SHORT EXERCISE
Copy out the part of the listing that begins with the line containing "YES [151, 115]" and continues through the end of the listing, keeping every line as it appears.

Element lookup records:
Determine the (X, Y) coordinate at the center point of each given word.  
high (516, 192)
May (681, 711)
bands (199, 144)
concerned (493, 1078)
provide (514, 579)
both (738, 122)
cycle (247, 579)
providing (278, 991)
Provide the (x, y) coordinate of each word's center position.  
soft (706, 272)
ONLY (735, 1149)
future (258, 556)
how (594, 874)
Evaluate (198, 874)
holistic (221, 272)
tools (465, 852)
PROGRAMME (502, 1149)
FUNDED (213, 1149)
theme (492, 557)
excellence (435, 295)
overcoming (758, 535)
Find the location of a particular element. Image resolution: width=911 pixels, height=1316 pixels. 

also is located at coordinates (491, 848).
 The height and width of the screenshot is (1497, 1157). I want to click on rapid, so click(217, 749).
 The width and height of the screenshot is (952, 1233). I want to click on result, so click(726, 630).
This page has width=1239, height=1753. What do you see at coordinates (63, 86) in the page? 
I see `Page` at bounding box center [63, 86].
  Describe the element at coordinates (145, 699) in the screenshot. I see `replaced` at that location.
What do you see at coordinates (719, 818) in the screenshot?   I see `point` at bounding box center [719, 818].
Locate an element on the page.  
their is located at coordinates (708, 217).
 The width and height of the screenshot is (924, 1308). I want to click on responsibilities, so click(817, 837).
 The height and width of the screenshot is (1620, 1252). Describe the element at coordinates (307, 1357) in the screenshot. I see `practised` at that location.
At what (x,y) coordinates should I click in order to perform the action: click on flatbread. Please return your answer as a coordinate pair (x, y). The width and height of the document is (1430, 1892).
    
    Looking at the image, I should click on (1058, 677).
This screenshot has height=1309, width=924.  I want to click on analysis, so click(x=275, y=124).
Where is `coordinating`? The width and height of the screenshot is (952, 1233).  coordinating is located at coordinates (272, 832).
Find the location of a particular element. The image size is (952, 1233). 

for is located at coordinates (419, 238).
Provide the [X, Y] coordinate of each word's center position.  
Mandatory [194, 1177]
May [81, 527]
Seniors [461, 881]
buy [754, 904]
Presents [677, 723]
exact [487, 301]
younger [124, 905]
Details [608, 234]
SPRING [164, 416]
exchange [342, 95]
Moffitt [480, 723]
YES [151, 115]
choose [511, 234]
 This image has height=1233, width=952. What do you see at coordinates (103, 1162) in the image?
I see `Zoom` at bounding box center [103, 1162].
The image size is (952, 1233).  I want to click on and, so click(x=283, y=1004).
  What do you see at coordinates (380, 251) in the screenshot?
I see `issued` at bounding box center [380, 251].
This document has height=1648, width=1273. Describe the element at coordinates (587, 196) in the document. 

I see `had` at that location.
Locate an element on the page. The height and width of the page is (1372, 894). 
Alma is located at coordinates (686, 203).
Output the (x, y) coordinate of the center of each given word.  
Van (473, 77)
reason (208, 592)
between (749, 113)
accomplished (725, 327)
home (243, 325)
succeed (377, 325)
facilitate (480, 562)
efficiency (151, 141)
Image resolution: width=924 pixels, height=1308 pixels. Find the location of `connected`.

WORKED SOLUTION
YES [151, 115]
choose [511, 234]
 This image has height=1233, width=952. What do you see at coordinates (103, 1162) in the image?
I see `Zoom` at bounding box center [103, 1162].
The image size is (952, 1233).  I want to click on and, so click(x=283, y=1004).
  What do you see at coordinates (380, 251) in the screenshot?
I see `issued` at bounding box center [380, 251].
This document has height=1648, width=1273. Describe the element at coordinates (587, 196) in the document. 

I see `had` at that location.
Locate an element on the page. The height and width of the page is (1372, 894). 
Alma is located at coordinates (686, 203).
Output the (x, y) coordinate of the center of each given word.  
Van (473, 77)
reason (208, 592)
between (749, 113)
accomplished (725, 327)
home (243, 325)
succeed (377, 325)
facilitate (480, 562)
efficiency (151, 141)
Image resolution: width=924 pixels, height=1308 pixels. Find the location of `connected`.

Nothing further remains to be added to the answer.